Many blogs have articles on bartering that go into great detail about security, third parties and attracting larger audiences. Intellectually it all makes sense, but that's a lot to take in if you've never tried it. How do you get started and develop bartering skills without getting screwed in the early deals? How do you maintain your information security about having some preparedness supplies yet 'put it out there' that you have something to trade? I've just had my first private barter experience and thought I would share it with you.
My across-street neighbors are part of my neighborhood preparedness team (I'll call him 'Mike' for ease of the post). Because of our location, we have some ability to control entry to our part of the neighborhood in an emergency. In conversation, I asked if he had need for an item I bought, even though I didn't need 'it.' It was a good deal and it is something in short supply, so I thought someone I know might buy or trade for 'it.' Mike had no need for 'it.'
A couple weeks later, Mike asked if I still had 'it' and we discussed a trade. Turns out, a friend of Mike's was in need -- got caught short. Mike traded with me -- not sure what he got from his friend for 'it,' other than good will, but not my business. I got several useful or hard-to-find items for my $17 initial investment, so I'm happy. Mike seemed to think he had gotten a good deal as well, because at the last minute he threw in an extra bit of goodness -- a couple of new but inexpensive pocket knives that would be good for future trading. I wasn't even waffling about the deal at the time.

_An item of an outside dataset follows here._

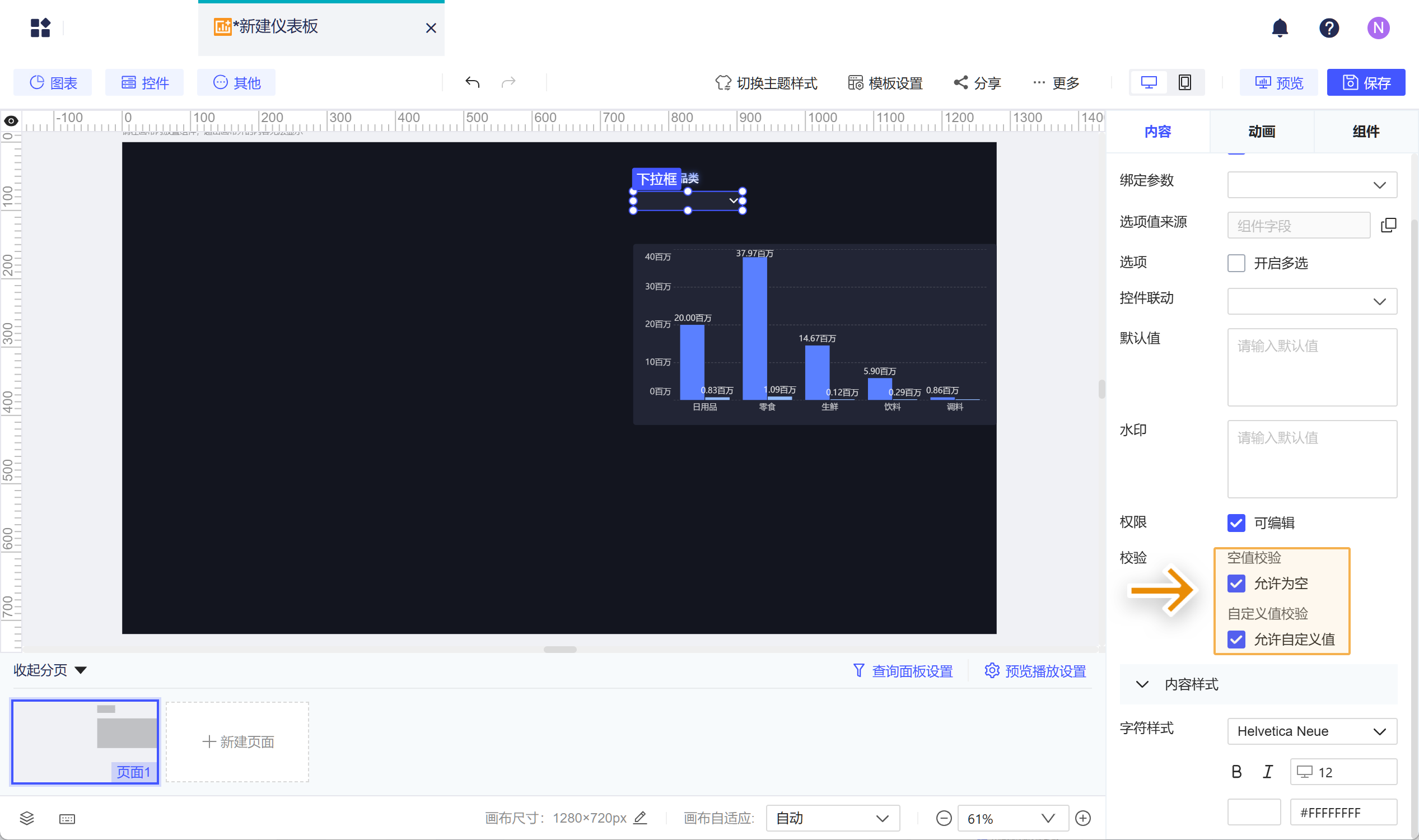Viewport: 1419px width, 840px height.
Task: Switch to the 组件 tab
Action: point(1365,132)
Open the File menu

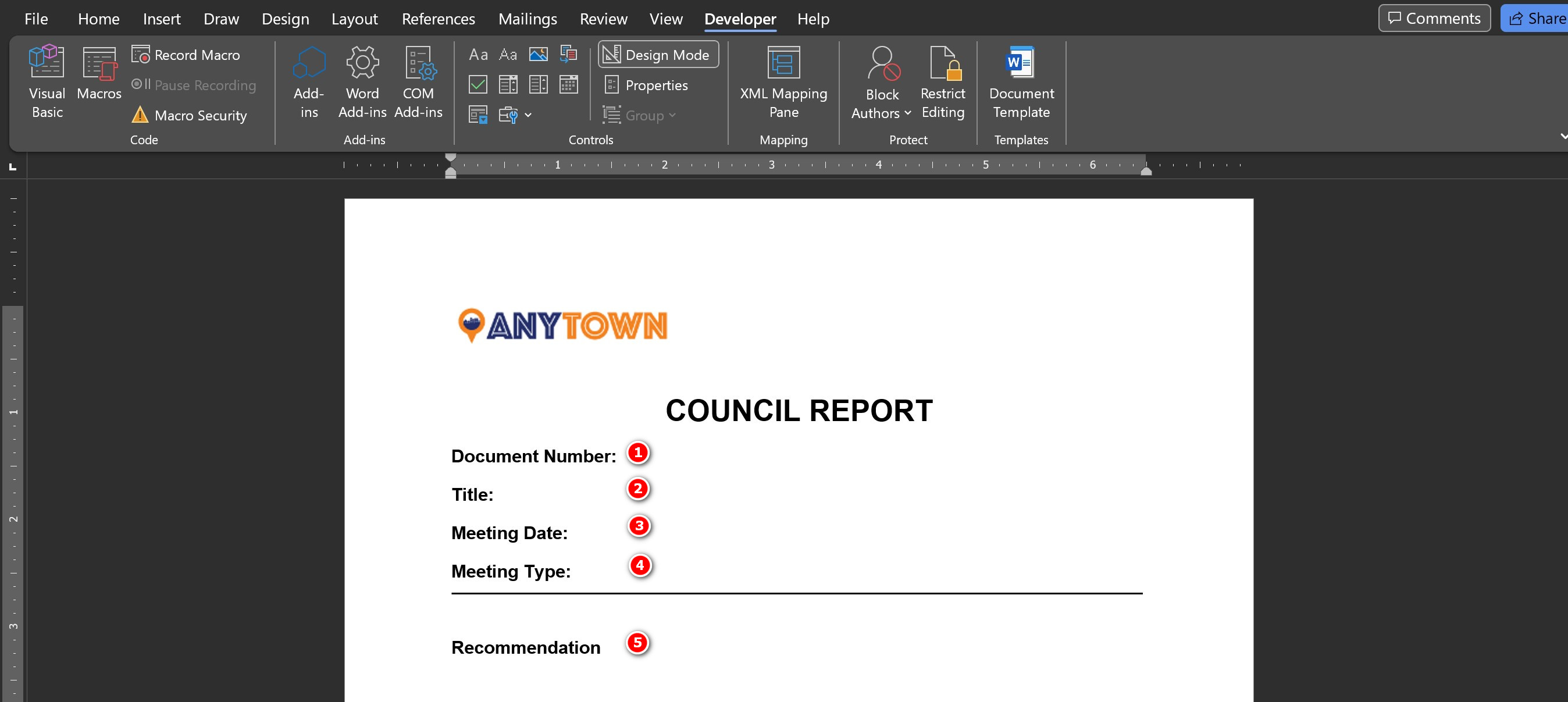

The lessons I've learned about learning to barter include: start local, with people you trust. Use your personal network. Don't start out trying to drive the hardest bargain. In small trades, think more about what you need or want (or can trade easily), not about the retail value you paid for your trade items. In a real emergency, expensive stuff may be worthless and stuff that's cheap now may demand the highest 'prices.' It's OK to hold out for something you want -- that's different from driving a hard bargain. Example: I was offered some MRE entrees. I am allergic to chili and other peppers, so I specified that I would trade for entrees that did not have peppers as ingredients. That worked out. Mike also knew of an item I wanted for my first aid kit. He had an extra one that he threw into the deal -- possibly knowing that in an emergency I might use it for a member of his family. Smart trade, Mike!
Last lesson: If you know that your trading partner is going to trade the item with one of their other contacts, don't pry in to that transaction. It's not your business and it could hurt your future transactions with both parties. You are looking for a deal that is fair to you, not the best possible deal in the world, even if it is a 'smaller world' than we have today.